> YOUR GOAL: From the excerpt on methods for reporting surgically induced astigmatism, reproduce word for word the passage from "Materials and methods" up to and including "measurements were performed.".

> SELECTED EXCERPT:

####################

In ophthalmologic literature, several conflicting methods for reporting surgically induced astigmatism (SIA) have been described.1–8 Some are incorrect,8,9 but as the observer has no real sense of what result to expect, the fallacy of a specific method may be difficult to conceive. A method of assessing SIA should be optically meaningful, consistent within its own definition, and correct for both single and aggregate data.

In the present study, I reviewed the various assessment methods and then tested the methods in situations in which the expected result was obvious. When this result was not produced, I regarded the specific assessment method as falsified in a classical “Popperian” manner. Karl Popper is known for his thesis that scientific theories cannot be proved but only falsified. Rather than attempting to elaborate on a theory, the scientist should constantly set up experiments allowing for falsification of the theory, thereby paving the way for new theories.

Materials and methods

Analysis of Aggregate Data

A calibrated steel test ball (Noco Nordisk Optisk Co.) of an assigned diameter of 15 mm was placed in its holder and mounted on the chin rest of a Haag-Streit slitlamp. Keratometry of the steel ball was performed twice with a Nidek model ARK-2000S autorefractokeratometer, as previously described.10 Following a double determination, the steel ball was rotated at random and a new double measurement performed. A total of 50 double measurements were performed.

####################

> SUPPLIED INFORMATION:
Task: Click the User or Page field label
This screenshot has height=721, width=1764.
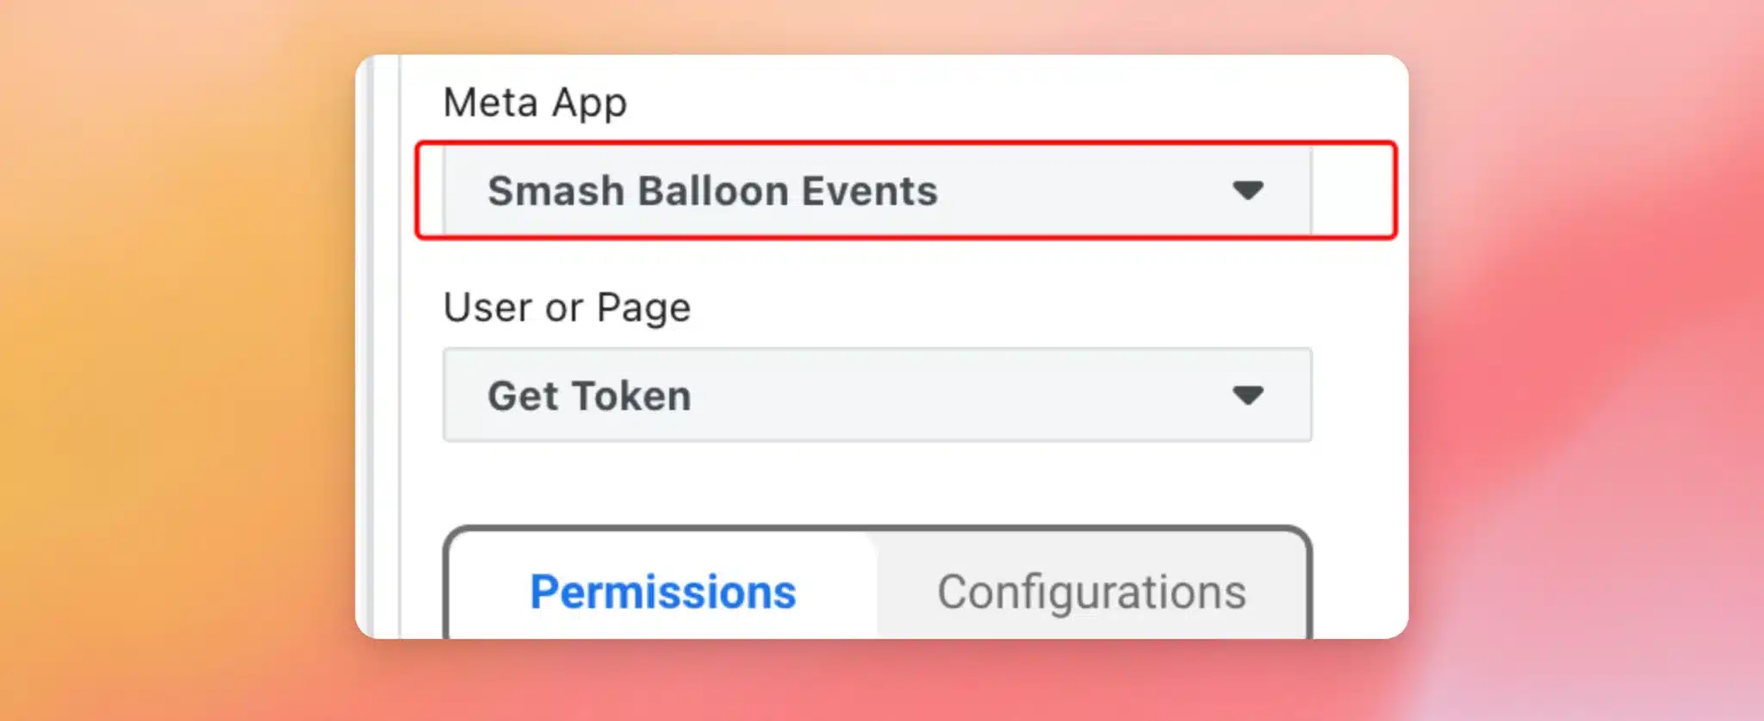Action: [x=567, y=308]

####################

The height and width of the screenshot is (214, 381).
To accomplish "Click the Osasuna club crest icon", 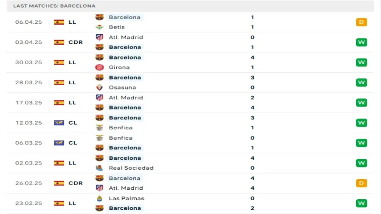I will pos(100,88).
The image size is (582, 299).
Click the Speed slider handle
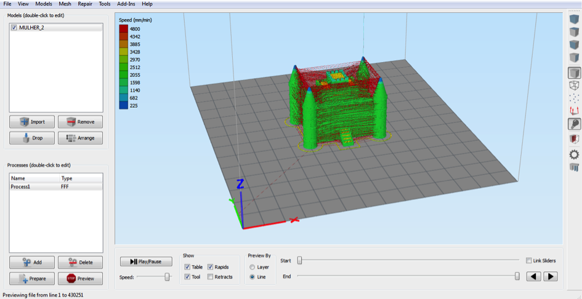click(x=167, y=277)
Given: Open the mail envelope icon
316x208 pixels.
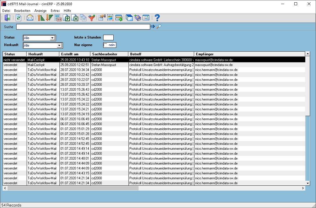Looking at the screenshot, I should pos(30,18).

####################

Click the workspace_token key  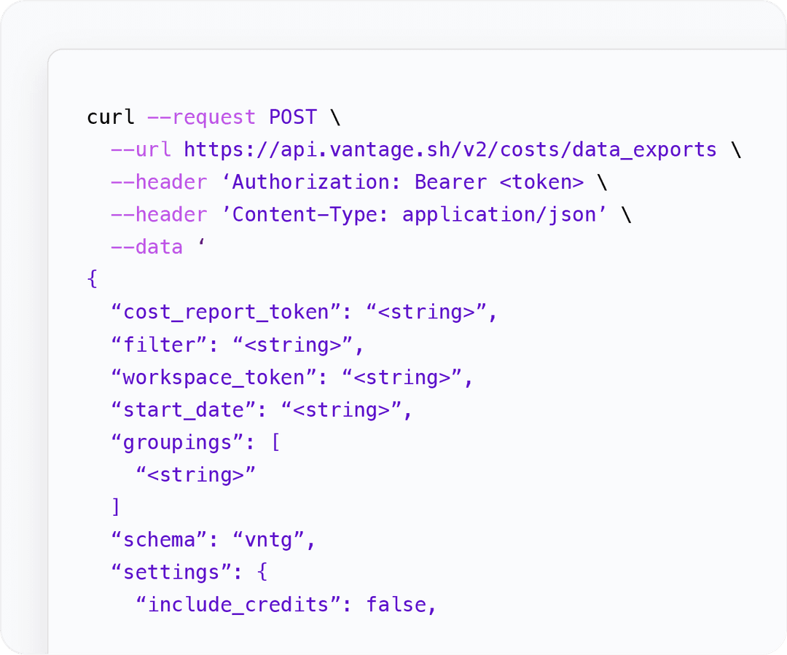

####################

> ANSWER:
Materials and methods

Analysis of Aggregate Data

A calibrated steel test ball (Noco Nordisk Optisk Co.) of an assigned diameter of 15 mm was placed in its holder and mounted on the chin rest of a Haag-Streit slitlamp. Keratometry of the steel ball was performed twice with a Nidek model ARK-2000S autorefractokeratometer, as previously described.10 Following a double determination, the steel ball was rotated at random and a new double measurement performed. A total of 50 double measurements were performed.